We Can't Get Tired of Caring: Brokenness and Hope in South Sudan
Last week the world's youngest nation turned six.
Independence day in South Sudan passed without much of a celebration anywhere, including inside of South Sudan. Festivities were canceled by the South Sudanese government. Could have been in order to keep peace. More likely was because the government is broke.
And broken. Like most of the juvenile nation.
NPR (along with several other news outlets) did a few stories about South Sudan last week, in what at least proved to be a hat-tip to the nation's birthday. But I fear the journalistic community may be slack in their coverage of South Sudan and her current crisis for the simple reason that their audience is more of less tired of it.
South Sudan has been in the news for a long time.
For reasons I'm still trying to get my head around, the US has put South Sudan high on its foreign policy priorities - dating back to the Clinton era.
Now, we're apparently tired of hearing about it. Tired of talking about it. Tired of supporting it. Tired of giving toward something which apprears to be a international version of "The Money Pit." South Sudan is old news before she turns six.
Of course, let's be honest. There's not a lot to celebrate. There is much to mourn. Out of 11 Million South Sudanese - 6 million are in danger of starving to death - right now, as I write this. The troubling thing about this particular famine is the fact that it's almost entirely manmade. Civil conflict has been an ongoing reality in South Sudan since 2013 - and in the region for decades. This has resulted in over 2 million South Sudanese people seeking refuge in other countries and millions more facing facing displacement. 55% of refugees in the world come from three countries.

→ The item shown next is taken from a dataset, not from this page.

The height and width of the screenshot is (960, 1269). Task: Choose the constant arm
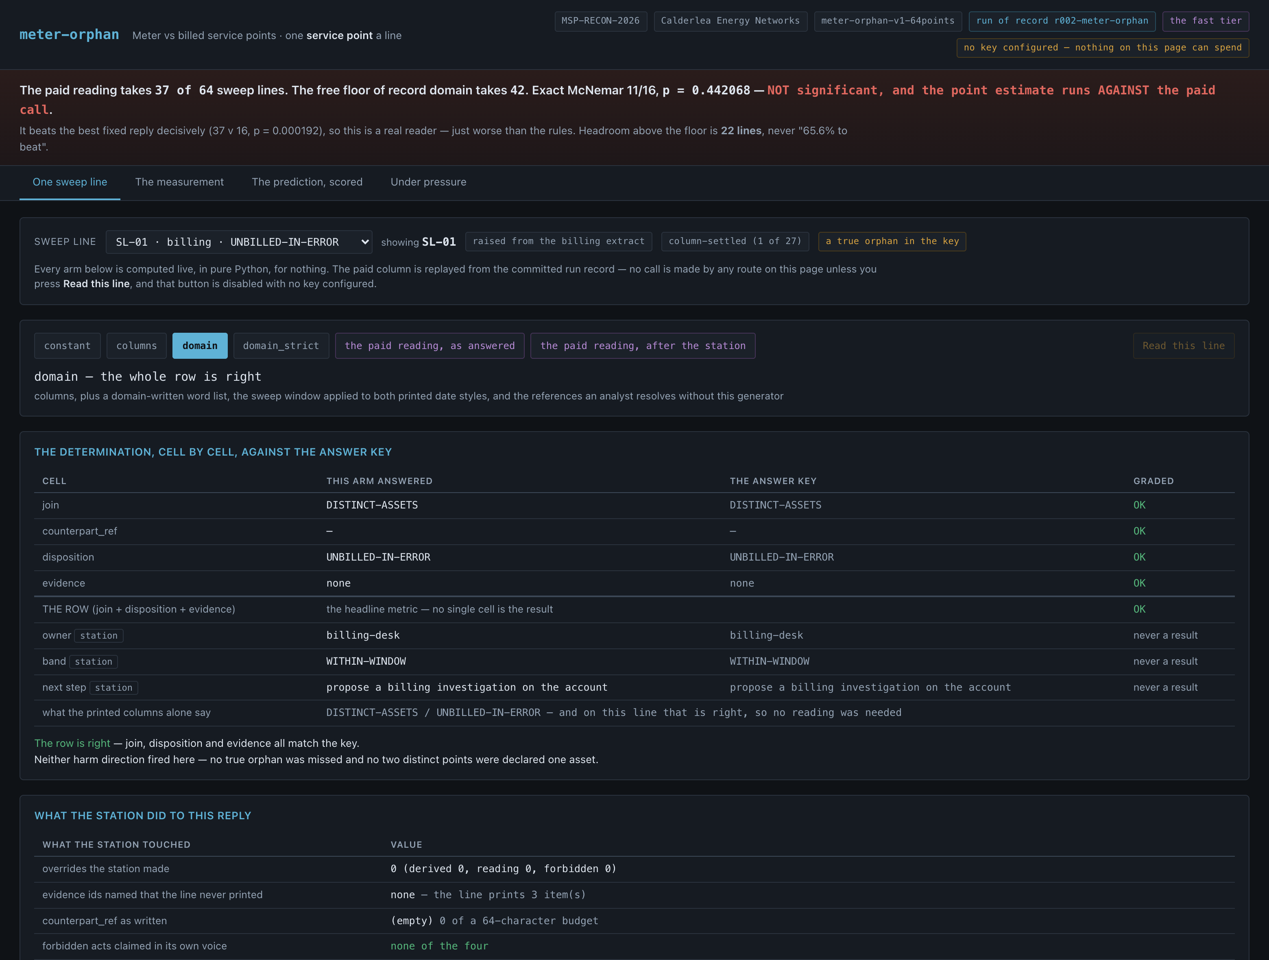tap(67, 345)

South Sudan is one of them, currently host to the world's fastest growing displacement crisis.
Of course, South Sudan's woes are not entirely of human origin. At least arguably. This year farmers are facing more natural dangers to their already vulnerable crops, which will only deepen the looming cloud of hunger on the torn and broken nation. Climate change. We have to own at least a part of that, as well.
I've been personally following the disaster that is South Sudan for some time because of my day-Job (I work with a church-based international relief and development organization). South Sudan is landing on the blog for two reasons.

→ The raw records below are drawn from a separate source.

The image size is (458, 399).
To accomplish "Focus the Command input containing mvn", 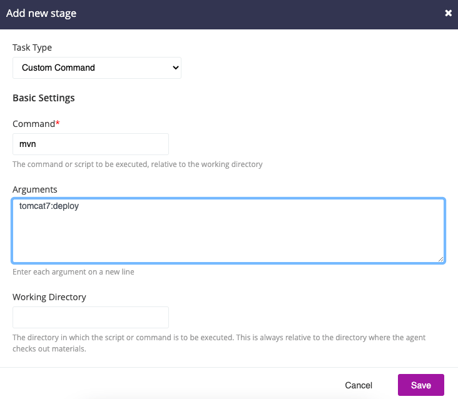I will coord(91,144).
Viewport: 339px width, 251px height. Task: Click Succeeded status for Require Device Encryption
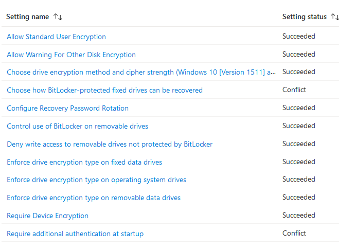tap(298, 215)
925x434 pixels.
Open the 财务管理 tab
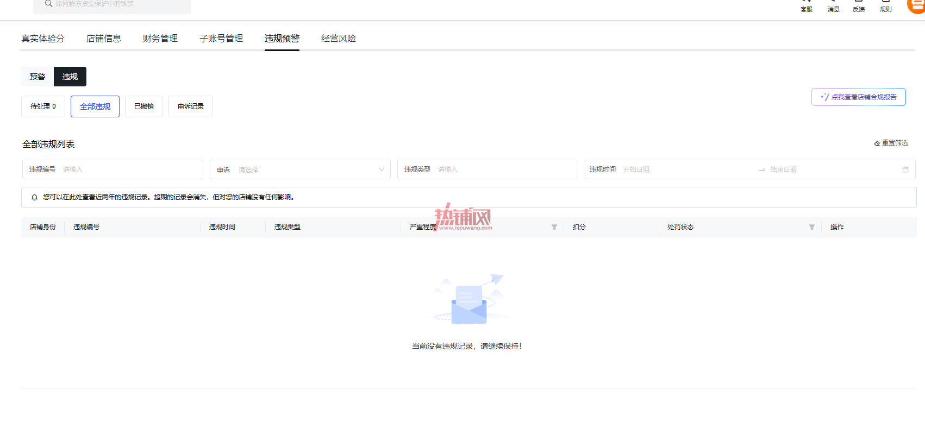tap(160, 39)
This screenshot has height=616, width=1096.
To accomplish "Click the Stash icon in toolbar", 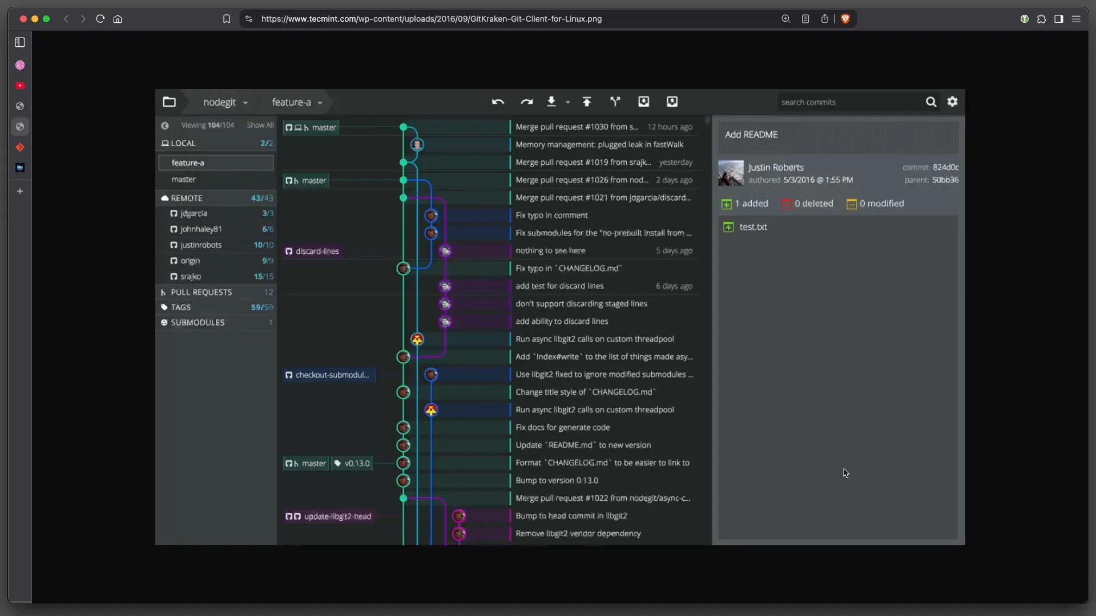I will pos(643,102).

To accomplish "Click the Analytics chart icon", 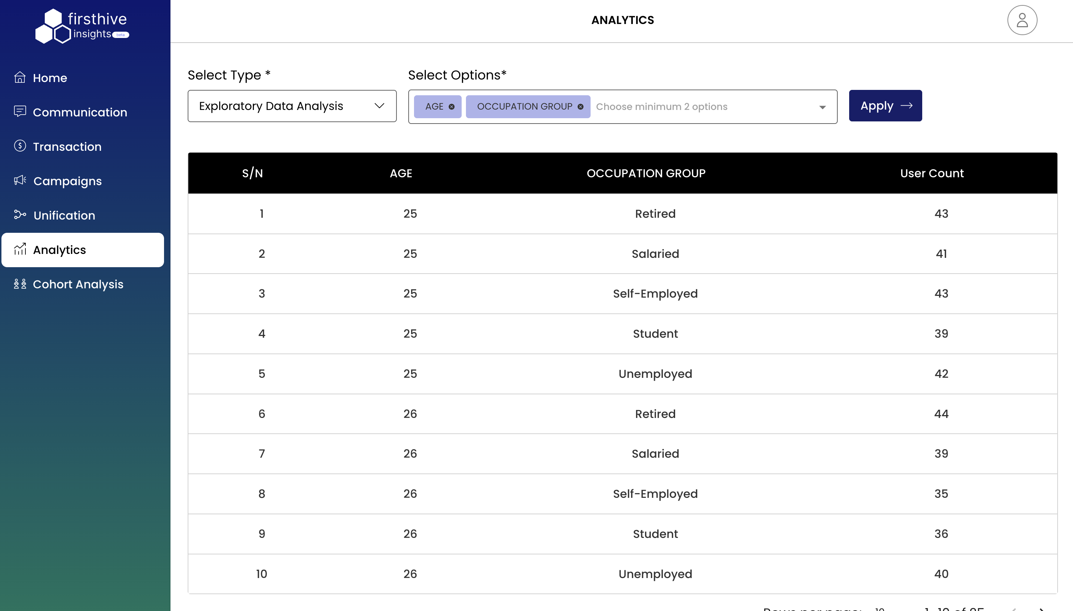I will click(x=20, y=249).
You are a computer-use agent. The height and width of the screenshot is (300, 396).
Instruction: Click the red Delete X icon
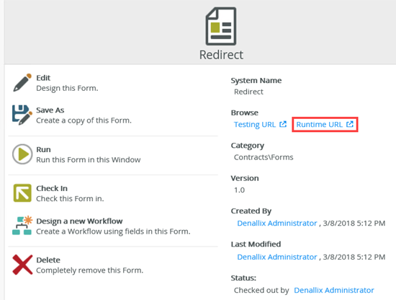click(x=22, y=265)

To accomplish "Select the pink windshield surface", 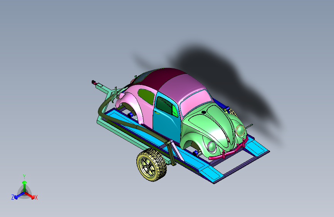I will (x=195, y=102).
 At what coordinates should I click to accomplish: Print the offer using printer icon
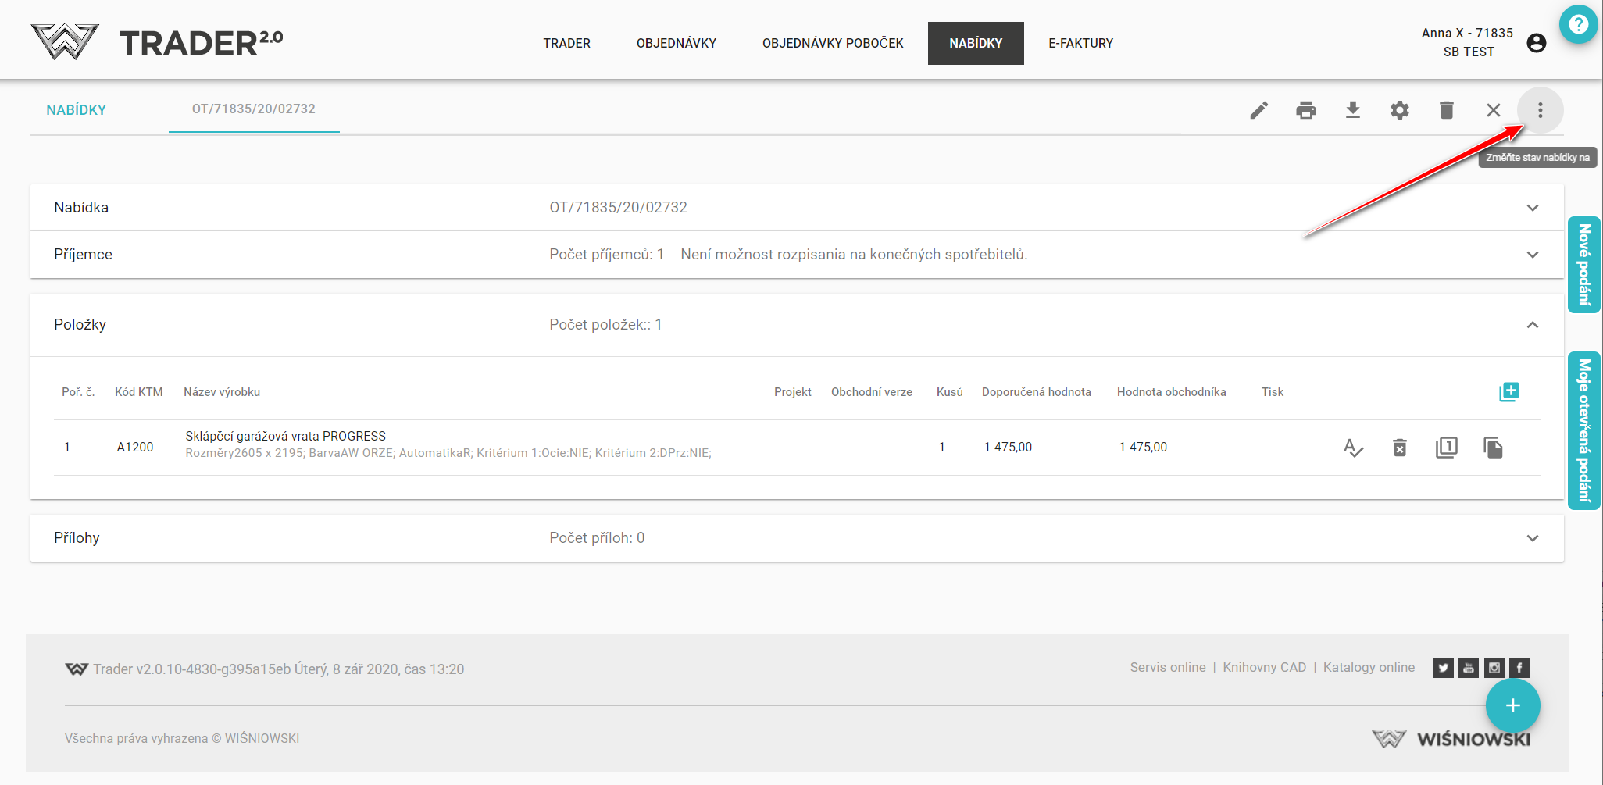click(1305, 110)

- More people need to know what is happening there. This is an ongoing, under-reported humanitarian disaster.
- I believe the seeds to the answers for a highly complex, complicated issue are seeds already sown throughout South Sudan.
Already sown. Like a grain of wheat that is buried under the ground and has died.

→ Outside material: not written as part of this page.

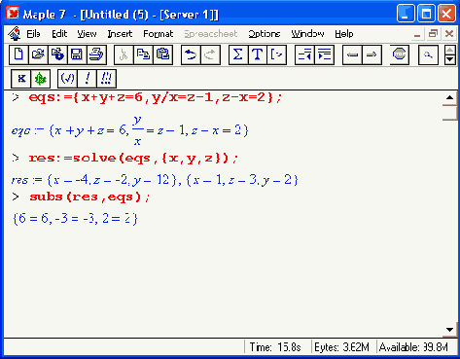
Task: Toggle standard math notation with the x button
Action: (21, 79)
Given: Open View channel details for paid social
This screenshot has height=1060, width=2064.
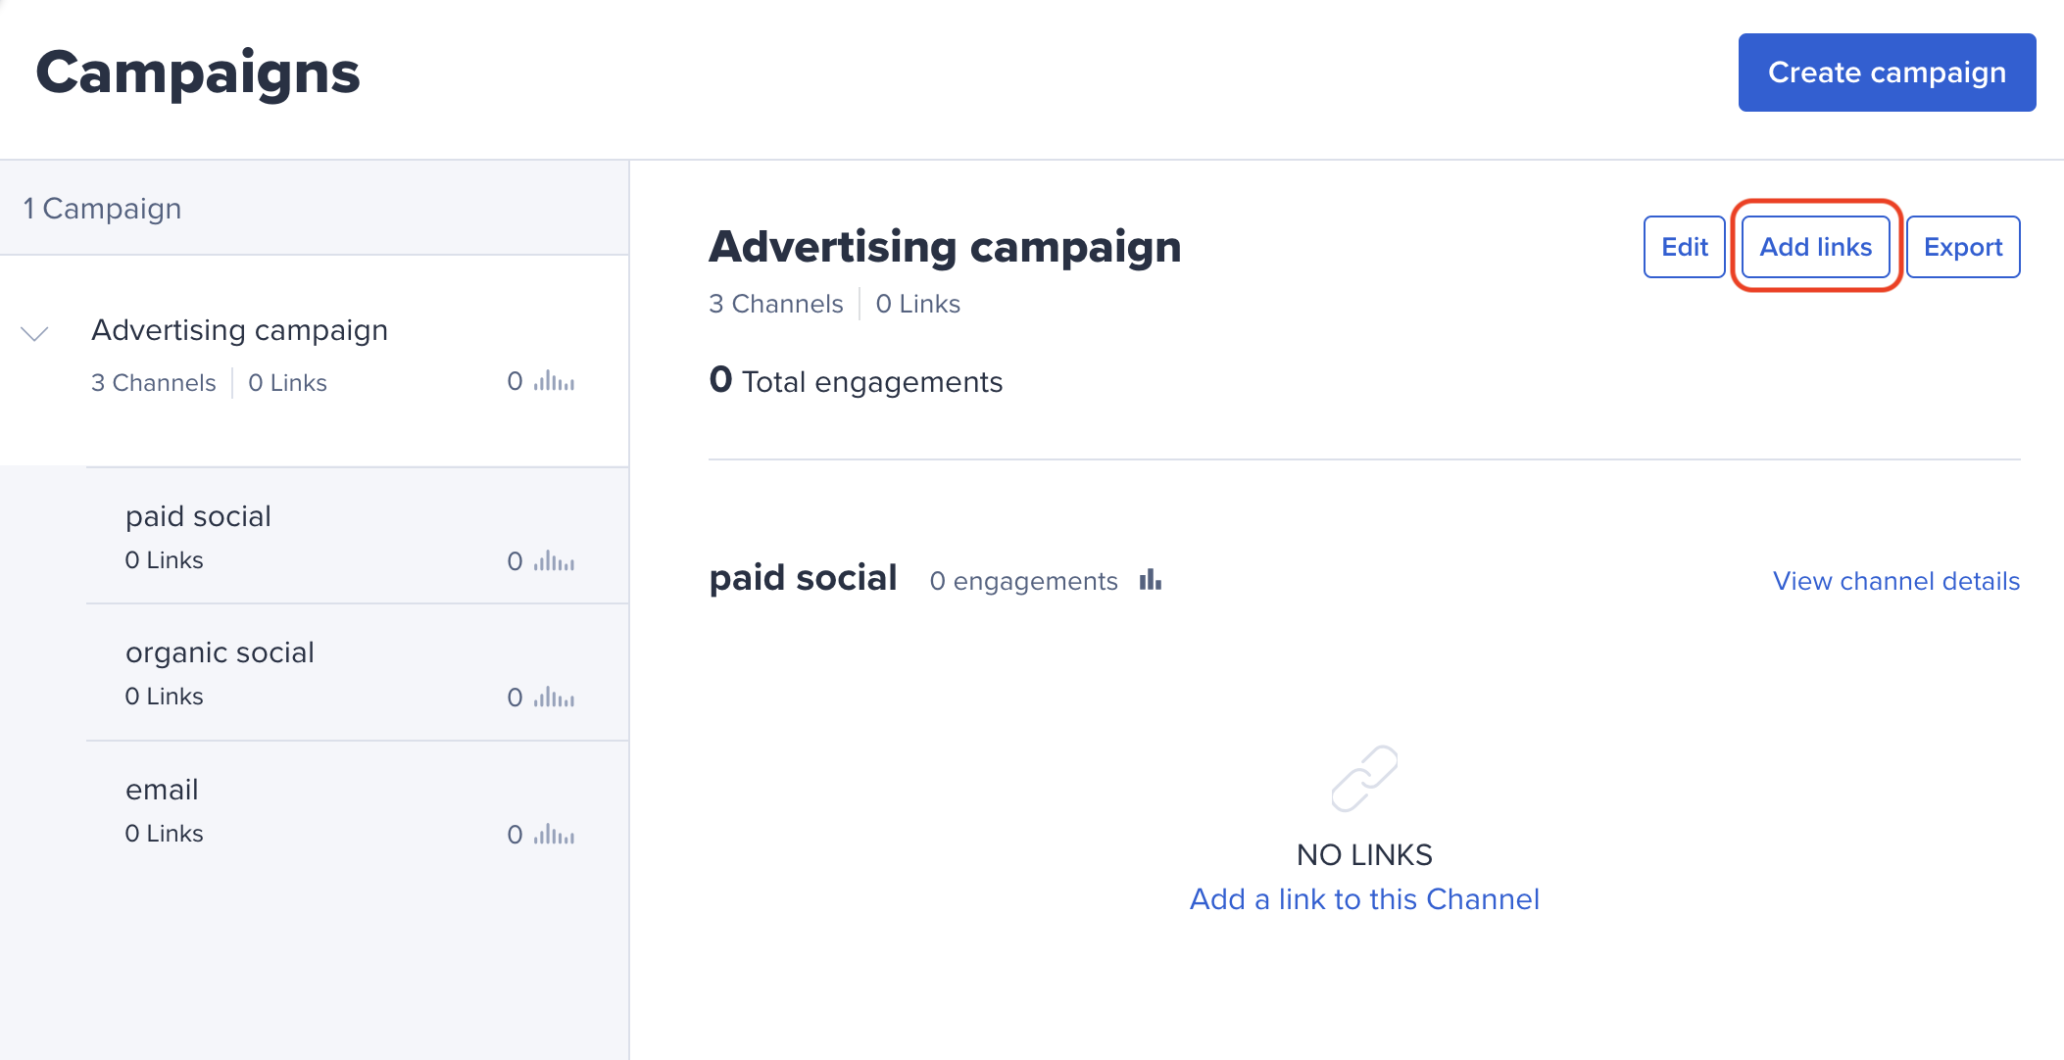Looking at the screenshot, I should click(1895, 580).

There's a lot about the modern Church which currently makes me sad. And sometimes angry. Particularly in the Church-world which falls under the categorization of "Evangelicalism" - a label I'd personally like to abandon all together.
That said, I still deeply believe in the purpose and possibility of the global Church being the transformative institution in places like South Sudan.
The Church is the Infrastructure.
South Sudan has no visible infrastructure. The division in communities is as geographic as it is racial. Roads and people groups are broken with no immediate remedy. However, beneath the brokenness there is a timeless skeletal structure known as the Church. Churches are deeply embedded in South Sudanese fabric. The problem is that many of them are weak and marginalized. One of the things I love about the way my parent organization does development work is the fact that real change and transformation is accomplished by strengthening and training local churches. Rather than simply giving money or dropping food, with hopes it will fall into the right hands, build capacity in what remains. Strengthen the bones. They will live.
The Church Provides Hope
Hope is perhaps the most important of all human virtues. Some say we can't live without it. In the midst of so much pain, suffering, and hopelessness - one South Sudanese pastor says, "Part of our message as a church at the moment is to tell the people 'Hey! There is hope. What has a beginning will have an ending ...'" Hope does not disappoint and without hope, there can't be life. The Church in South Sudan (and anywhere) must be a place where hope can radiate.
The Church is Doing its Job.
As a Jesus-follower, I believe the Church in every community is there for a very specific and Biblical purpose. The Church should be working for the transformative good of the community. It's part of the Biblical job description. While there's been a lot of crappy things done in the name of the Church throughout history - that's only part of the story. The full story includes amazing and beautiful things. Transformative things. Things that don't make history books, but radically change lives and families for the better. Forever.
I'm currently thinking, praying, and talking quite a bit about South Sudan. My theological and spiritual roots put me in a place of believing quite strongly that the answer to pain and brokenness, and specifically that which is currently South Sudan, lies squarely in the hands of the Church, globally. Here and there.
The generosity of the Church here, empowering the Church there. The Church there, teaching the Church here. It's beautiful when it works both ways.